2
1 Broeders en zusters, wat de komst van onze Heer Jezus Christus en onze vereniging met Hem betreft, vragen wij jullie met aandrang: 2 laat je niet meteen van de wijs brengen of ongerust maken door een profetie, een uitspraak of een brief, zogenaamd van ons, waarin wordt beweerd dat de Dag van de Heer reeds is aangebroken. 3 Laat je door niemand misleiden, op welke manier ook, want die dag komt pas nadat eerst de grote opstand tegen God gekomen is en de wetteloze mens verschijnt, die bestemd is voor de hel. 4 Hij zal zich keren tegen alles wat als een god beschouwd of vereerd wordt, en zich erboven verheffen.

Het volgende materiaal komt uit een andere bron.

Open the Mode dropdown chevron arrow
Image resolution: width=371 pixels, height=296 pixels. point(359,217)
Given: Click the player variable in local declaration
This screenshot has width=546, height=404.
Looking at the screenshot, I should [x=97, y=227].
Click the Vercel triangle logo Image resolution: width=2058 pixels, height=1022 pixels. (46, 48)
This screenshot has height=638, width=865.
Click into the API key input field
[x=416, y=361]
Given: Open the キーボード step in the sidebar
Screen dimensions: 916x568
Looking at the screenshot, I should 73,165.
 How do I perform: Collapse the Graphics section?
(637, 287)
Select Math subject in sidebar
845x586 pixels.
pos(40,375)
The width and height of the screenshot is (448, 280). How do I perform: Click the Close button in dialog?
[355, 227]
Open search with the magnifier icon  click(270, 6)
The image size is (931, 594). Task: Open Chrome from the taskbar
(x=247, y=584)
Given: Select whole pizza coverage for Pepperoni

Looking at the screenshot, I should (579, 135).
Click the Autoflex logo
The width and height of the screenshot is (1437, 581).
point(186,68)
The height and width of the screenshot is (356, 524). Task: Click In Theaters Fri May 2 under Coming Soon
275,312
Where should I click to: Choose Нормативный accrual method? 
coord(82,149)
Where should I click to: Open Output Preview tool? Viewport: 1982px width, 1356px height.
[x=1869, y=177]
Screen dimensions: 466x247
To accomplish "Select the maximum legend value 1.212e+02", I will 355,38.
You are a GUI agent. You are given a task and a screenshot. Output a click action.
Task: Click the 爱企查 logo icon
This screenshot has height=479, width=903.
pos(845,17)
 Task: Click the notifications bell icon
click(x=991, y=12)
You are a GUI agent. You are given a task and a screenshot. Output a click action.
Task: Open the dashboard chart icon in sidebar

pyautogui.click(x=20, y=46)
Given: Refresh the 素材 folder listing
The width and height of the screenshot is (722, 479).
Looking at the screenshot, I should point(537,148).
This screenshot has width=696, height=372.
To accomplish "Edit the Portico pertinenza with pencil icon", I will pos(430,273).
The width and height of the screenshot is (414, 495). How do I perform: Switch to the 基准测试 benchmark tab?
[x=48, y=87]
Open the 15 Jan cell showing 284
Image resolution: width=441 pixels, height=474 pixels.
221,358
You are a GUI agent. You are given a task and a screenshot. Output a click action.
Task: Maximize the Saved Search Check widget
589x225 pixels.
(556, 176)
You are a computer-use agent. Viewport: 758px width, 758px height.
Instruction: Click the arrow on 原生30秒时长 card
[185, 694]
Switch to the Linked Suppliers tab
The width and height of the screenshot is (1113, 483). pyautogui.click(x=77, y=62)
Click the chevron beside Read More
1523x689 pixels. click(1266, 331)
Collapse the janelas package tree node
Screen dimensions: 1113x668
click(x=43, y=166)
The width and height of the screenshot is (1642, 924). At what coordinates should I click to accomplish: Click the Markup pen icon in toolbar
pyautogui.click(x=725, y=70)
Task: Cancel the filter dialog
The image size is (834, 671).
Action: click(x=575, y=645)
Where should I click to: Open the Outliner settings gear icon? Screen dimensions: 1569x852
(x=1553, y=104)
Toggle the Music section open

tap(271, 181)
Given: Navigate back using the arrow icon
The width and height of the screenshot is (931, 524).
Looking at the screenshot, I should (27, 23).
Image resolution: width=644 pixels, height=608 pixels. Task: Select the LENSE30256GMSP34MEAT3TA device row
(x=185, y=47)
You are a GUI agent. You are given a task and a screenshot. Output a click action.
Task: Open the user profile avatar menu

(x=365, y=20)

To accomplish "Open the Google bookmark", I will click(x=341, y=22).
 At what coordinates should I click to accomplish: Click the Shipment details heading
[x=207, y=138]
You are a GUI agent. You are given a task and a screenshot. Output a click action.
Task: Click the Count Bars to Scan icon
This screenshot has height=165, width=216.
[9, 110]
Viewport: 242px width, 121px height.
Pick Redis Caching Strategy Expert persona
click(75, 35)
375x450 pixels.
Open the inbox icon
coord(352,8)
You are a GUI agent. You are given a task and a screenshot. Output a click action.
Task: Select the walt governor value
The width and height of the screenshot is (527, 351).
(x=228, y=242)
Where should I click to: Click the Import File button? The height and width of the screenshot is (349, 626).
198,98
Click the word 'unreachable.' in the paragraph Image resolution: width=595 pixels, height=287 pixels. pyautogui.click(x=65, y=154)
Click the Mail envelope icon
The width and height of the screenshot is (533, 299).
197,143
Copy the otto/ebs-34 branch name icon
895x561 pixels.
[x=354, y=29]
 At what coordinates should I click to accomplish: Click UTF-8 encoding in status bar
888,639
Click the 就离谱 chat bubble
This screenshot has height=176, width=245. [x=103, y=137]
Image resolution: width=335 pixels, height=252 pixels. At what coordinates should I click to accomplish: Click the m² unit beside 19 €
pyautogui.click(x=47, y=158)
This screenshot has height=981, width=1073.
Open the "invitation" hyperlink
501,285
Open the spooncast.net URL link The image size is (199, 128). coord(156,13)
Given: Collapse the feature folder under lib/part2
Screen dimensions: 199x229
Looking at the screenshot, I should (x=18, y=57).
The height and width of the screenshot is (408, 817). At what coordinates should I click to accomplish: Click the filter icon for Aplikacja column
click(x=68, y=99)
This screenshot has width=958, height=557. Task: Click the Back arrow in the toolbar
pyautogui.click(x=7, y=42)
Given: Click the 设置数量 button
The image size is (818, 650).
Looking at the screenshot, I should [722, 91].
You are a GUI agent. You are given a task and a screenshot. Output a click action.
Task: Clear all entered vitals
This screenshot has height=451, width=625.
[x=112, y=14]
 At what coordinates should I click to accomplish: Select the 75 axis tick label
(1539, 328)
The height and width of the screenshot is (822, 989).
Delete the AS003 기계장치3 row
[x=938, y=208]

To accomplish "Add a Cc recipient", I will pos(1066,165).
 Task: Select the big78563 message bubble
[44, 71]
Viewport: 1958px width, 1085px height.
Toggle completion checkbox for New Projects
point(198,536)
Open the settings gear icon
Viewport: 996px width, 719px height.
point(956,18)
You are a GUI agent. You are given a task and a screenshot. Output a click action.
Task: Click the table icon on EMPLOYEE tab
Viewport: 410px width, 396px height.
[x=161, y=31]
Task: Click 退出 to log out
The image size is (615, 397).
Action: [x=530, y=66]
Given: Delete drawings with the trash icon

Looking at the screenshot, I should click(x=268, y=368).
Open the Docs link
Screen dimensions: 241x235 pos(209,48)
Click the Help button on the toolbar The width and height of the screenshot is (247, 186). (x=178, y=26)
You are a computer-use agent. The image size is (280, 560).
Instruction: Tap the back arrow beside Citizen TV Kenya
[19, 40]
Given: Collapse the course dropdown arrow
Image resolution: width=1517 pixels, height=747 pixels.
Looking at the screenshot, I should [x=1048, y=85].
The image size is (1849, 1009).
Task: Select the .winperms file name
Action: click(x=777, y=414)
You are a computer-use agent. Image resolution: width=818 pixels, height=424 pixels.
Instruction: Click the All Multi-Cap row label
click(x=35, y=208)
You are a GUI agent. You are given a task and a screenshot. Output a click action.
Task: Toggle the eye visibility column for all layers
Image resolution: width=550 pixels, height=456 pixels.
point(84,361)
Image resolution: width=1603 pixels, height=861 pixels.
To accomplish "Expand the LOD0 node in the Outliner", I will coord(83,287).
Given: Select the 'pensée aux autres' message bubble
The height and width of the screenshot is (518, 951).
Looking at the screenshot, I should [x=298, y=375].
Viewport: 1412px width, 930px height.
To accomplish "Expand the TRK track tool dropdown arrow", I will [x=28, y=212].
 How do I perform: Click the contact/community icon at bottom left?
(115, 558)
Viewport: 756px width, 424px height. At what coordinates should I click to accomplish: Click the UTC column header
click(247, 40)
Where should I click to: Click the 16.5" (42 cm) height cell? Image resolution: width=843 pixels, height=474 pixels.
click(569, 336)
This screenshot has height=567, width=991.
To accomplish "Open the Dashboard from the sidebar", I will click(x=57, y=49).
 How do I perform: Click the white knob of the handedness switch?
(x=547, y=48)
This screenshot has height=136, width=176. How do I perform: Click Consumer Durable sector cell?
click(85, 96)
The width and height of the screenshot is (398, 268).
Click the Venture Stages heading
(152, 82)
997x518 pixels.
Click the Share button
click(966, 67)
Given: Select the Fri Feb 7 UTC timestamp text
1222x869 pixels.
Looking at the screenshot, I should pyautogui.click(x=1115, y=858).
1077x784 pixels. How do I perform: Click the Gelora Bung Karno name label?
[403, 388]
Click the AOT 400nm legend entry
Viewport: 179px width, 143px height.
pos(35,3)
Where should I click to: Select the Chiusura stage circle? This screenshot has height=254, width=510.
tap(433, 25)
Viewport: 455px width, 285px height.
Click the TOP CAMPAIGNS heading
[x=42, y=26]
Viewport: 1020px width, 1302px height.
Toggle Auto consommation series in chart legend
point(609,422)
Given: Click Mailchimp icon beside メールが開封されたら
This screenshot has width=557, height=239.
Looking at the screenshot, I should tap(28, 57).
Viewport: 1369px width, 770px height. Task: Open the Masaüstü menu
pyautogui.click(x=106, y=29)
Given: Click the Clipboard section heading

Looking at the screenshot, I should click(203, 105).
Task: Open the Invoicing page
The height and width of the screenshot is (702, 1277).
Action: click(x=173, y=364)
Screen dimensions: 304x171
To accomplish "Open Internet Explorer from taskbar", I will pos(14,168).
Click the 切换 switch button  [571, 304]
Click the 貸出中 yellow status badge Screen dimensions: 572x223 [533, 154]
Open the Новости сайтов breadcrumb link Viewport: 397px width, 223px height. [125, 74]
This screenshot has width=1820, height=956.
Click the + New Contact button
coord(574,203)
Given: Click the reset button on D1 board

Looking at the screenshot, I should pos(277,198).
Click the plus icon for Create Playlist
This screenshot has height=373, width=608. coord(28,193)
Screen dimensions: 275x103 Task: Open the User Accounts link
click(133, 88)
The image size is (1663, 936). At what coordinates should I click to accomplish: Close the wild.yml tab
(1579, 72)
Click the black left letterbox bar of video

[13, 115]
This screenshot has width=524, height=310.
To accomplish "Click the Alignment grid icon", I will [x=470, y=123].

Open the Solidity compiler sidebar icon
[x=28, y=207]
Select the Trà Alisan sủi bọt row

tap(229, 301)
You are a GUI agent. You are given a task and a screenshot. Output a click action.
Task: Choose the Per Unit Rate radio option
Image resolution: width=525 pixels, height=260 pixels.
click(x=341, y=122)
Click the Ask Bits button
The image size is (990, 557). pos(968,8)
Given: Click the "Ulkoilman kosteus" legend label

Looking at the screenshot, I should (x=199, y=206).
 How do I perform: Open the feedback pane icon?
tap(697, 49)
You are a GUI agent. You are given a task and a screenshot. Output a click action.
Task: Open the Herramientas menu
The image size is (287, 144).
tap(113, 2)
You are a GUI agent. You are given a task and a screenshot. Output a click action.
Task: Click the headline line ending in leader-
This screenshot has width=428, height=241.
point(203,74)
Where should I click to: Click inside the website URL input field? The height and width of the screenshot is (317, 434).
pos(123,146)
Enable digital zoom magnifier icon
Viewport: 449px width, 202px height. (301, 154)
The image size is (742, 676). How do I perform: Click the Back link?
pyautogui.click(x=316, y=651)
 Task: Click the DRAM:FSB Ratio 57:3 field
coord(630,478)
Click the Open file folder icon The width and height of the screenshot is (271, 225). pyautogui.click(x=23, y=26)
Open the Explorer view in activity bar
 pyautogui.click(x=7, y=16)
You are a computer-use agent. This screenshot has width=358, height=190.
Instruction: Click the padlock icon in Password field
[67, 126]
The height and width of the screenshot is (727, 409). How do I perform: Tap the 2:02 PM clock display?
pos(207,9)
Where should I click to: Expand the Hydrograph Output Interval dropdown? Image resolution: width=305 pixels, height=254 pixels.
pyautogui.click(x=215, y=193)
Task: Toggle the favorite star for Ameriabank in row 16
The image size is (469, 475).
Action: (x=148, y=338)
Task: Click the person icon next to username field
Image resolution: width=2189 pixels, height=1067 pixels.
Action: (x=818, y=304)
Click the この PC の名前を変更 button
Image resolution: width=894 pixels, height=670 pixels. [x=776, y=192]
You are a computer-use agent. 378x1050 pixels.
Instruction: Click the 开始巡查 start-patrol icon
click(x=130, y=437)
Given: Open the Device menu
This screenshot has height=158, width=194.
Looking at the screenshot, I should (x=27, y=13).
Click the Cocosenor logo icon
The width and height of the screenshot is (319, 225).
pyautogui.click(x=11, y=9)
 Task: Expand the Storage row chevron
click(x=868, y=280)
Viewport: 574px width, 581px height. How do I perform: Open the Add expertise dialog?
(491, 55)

Hij zal zelfs in Gods tempel plaatsnemen en zichzelf tot god uitroepen. 5 Weten jullie niet meer dat ik dit meermaals aan jullie verteld heb toen ik nog bij jullie was? 6 Jullie weten wat hem tegenhoudt, waardoor hij pas op de bestemde tijd zal verschijnen. 7 De wetteloosheid is reeds in het geheim werkzaam; alleen moet degene die hem tegenhoudt nog vertrekken. 8 Pas dan zal de wetteloze mens verschijnen. En wanneer de Heer komt, zal Hij hem met zijn adem verteren en met zijn luister vernietigen. 9 De komst van de grote zondaar is het werk van de satan en zal gepaard gaan met groot machtsvertoon en met valse tekenen en wonderen. 10 En zij die de waarheid die hen had kunnen redden, niet hebben liefgehad en verwelkomd, zullen dan op allerlei kwaadaardige wijzen worden misleid. 11 God zal een krachtige misleiding naar hen toe sturen, zodat ze de leugen gaan geloven. 12 En dan zullen allen die de waarheid niet geloven, maar de voorkeur geven aan het kwaad, worden veroordeeld.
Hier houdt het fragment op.